At times I am certain I am living life at near terminal velocity.  It is practically a compulsion.  I am also almost certain I am pretty incapable of slowing down much at all.  I find the need to be working on about ten to the google power at the same time.  Books, I’m reading, various writing projects, something in a half finished state hanging out on almost every set of knitting needles I own, homeschooling the kiddos, baking muffins, bread or both, watching my latest television obssession (currently My Own Worst Enemy– Christian Slater is soooo back!) planning the latest class or activity I’m facilitating, listening to a variety of weirdo podcasts, and the list goes on and on.  So, really, in theory, adding something to my plate is probably insane.  But I have never been the picture of perfect mental health.  Enter NaNoWriMo

If you aren’t familiar with this particular brand of insanity, the basic premise is that hundreds of questionably insane folks around the world join together and attempt to write a 50,000 word novel in 30 days. From the first to the thirtieth of November, they all typety-type-type like mad, squashing any self-doubt or self-criticism with the simple goal of just getting it all down on paper sans editing. It is pretty crazy. I’ve considered doing this in the past, but have always been a little intimidated by novel writing. Almost all other forms of writing (except any form of playwriting) delight me and I love indulging in them. Hence this blog, as a small example. But novel writing, with all its dialog and need for a coherent plot that could carry the length of the piece, always freaks me out. The level of commitment to a work that long is breath-taking. NaNoWriMo, however, strives to make many of the intimidating factors of novel writing irrelevant. Who cares? is the mantra of the month. Who cares if your plot totally falls apart and changes directions a quarter of the way into the story? Who cares if your main character’s name isn’t the same all of a sudden? Who cares if your novel is a total piece of hyena dung? It doesn’t matter. The only thing that matters is that you keep writing until the very end.

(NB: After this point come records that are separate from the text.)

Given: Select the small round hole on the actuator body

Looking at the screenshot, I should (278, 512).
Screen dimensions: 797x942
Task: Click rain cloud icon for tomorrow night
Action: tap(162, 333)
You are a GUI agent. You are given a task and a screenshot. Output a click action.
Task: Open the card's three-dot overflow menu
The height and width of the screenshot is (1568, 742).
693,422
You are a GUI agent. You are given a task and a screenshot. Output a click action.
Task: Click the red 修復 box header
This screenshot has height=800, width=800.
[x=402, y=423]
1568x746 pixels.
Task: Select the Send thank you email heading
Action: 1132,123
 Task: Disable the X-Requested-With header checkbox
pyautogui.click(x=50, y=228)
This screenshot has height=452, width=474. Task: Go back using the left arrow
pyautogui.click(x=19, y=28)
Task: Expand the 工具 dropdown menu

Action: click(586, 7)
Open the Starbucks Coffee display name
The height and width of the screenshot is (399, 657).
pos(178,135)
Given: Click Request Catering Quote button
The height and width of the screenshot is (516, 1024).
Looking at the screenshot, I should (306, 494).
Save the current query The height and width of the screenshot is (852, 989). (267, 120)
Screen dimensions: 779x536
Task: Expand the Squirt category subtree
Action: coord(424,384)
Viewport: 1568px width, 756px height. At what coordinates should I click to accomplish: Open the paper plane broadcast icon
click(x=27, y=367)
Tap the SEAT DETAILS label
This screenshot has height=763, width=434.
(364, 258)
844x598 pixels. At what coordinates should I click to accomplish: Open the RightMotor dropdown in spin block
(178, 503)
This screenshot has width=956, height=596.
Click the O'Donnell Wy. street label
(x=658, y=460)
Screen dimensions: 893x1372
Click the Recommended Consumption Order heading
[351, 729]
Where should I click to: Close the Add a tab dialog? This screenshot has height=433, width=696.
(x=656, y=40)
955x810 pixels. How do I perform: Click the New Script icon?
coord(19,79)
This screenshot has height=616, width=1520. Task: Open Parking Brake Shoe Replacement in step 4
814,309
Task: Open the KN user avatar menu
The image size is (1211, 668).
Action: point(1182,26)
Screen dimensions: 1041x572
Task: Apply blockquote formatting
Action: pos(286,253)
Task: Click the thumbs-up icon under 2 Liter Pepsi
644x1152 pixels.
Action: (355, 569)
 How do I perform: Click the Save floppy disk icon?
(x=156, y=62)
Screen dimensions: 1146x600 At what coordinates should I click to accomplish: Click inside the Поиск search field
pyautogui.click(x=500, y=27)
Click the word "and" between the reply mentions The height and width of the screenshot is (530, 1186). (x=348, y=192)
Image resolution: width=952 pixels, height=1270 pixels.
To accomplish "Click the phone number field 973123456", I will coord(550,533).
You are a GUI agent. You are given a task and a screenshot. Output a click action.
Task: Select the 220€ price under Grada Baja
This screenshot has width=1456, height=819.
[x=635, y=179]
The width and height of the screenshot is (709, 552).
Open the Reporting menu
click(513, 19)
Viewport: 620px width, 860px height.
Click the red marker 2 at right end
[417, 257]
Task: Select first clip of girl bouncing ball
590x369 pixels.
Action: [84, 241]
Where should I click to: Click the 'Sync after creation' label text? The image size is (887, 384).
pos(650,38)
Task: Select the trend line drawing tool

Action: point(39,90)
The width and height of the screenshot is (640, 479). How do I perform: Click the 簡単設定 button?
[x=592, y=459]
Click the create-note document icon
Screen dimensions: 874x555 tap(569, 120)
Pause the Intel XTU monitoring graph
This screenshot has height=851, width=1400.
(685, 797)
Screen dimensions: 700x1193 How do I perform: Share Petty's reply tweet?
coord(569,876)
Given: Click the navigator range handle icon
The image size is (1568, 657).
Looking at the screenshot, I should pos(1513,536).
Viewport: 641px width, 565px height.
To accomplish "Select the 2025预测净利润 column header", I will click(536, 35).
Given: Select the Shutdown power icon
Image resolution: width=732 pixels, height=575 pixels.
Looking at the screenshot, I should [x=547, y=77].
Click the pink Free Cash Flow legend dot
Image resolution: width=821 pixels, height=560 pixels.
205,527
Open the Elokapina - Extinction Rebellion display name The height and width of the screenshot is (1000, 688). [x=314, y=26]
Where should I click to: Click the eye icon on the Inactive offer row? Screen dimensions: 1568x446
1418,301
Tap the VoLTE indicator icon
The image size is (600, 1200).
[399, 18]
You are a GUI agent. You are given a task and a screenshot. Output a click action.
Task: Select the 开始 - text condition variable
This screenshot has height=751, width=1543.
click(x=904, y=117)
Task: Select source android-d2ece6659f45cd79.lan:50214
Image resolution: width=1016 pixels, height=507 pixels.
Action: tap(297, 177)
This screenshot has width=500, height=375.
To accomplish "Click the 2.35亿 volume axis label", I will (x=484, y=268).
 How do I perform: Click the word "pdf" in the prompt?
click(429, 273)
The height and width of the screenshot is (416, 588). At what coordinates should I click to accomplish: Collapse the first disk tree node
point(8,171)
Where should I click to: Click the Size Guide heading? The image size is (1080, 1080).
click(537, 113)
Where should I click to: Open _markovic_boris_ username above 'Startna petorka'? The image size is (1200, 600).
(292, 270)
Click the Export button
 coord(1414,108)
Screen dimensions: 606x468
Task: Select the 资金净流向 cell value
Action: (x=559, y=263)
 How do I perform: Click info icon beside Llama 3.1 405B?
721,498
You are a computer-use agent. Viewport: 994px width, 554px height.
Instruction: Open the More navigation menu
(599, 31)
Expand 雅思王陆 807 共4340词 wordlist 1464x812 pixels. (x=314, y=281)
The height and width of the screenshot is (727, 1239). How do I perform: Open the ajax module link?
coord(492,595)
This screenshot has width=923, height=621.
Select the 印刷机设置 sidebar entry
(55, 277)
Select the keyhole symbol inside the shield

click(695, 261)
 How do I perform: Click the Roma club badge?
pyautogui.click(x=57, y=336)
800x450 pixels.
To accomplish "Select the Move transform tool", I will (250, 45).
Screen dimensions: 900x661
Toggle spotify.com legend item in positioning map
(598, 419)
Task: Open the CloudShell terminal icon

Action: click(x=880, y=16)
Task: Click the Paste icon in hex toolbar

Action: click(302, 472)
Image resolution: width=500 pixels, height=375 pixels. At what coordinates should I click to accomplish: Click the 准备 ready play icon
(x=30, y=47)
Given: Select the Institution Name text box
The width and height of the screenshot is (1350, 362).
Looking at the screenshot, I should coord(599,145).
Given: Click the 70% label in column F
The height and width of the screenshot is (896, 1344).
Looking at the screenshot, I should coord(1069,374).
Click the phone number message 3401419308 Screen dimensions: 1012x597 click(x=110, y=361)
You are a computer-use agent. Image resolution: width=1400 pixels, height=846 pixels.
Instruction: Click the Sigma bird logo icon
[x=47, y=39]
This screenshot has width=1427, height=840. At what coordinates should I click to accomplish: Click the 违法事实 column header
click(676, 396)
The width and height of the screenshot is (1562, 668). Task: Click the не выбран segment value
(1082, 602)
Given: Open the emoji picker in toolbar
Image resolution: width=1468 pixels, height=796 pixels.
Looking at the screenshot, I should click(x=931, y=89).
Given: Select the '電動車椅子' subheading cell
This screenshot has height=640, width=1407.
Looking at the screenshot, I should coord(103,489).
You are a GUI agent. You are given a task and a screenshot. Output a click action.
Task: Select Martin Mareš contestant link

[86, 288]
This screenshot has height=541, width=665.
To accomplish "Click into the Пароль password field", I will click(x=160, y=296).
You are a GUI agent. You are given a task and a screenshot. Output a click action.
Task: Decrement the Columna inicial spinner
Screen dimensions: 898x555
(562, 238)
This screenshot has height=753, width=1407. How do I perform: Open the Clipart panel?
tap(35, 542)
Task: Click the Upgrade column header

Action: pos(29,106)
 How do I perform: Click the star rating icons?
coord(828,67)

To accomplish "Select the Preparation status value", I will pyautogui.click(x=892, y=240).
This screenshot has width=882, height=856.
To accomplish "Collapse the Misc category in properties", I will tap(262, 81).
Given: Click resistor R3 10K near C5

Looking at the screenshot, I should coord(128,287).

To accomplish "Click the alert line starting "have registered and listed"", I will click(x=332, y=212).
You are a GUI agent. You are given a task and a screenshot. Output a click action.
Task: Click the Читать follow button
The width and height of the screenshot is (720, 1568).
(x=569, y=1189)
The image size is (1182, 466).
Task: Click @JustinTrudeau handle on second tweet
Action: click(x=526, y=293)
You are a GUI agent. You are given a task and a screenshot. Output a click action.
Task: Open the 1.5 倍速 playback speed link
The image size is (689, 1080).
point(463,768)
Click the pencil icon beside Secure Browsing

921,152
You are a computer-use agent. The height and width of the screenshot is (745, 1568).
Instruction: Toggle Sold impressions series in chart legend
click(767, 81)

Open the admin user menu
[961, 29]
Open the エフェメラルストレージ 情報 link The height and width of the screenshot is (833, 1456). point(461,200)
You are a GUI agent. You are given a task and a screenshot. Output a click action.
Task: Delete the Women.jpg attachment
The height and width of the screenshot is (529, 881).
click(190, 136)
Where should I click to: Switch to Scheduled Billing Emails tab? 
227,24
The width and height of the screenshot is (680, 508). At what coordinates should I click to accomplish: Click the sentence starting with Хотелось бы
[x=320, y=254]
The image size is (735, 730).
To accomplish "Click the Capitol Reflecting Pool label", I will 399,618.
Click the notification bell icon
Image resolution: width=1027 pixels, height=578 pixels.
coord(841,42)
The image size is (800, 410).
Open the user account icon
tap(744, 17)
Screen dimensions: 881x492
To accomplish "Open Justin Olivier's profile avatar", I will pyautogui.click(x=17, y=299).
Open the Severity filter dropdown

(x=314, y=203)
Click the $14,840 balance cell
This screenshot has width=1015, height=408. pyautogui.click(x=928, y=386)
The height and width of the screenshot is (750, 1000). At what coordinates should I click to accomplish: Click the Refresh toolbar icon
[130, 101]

So this year, I registered at the site. I was really, until this morning, still unsure that I’d even get started. I dug out my old hunk-of-junk-barely-a-decent-word-processor-now laptop and a notebook with a few ideas scribbled down in it this morning. It sat on the living room floor while the kids played. I vacuumed around it, sorted laundry next to it, and during naptime finally booted it up. Day One of NaNoWriMo. I am happy to say that I have a plot. And a name for my main characters. And a little structure. And, most important of all– 876 words, so far. That’s about half of what I need to get down today to be on pace, so hopefully I can get the Triad of Chaos settled in a speedy fashion and knock out the rest of the daily quota. Who knows? Twenty-nine days from now, I could be a novelist. That is insanity.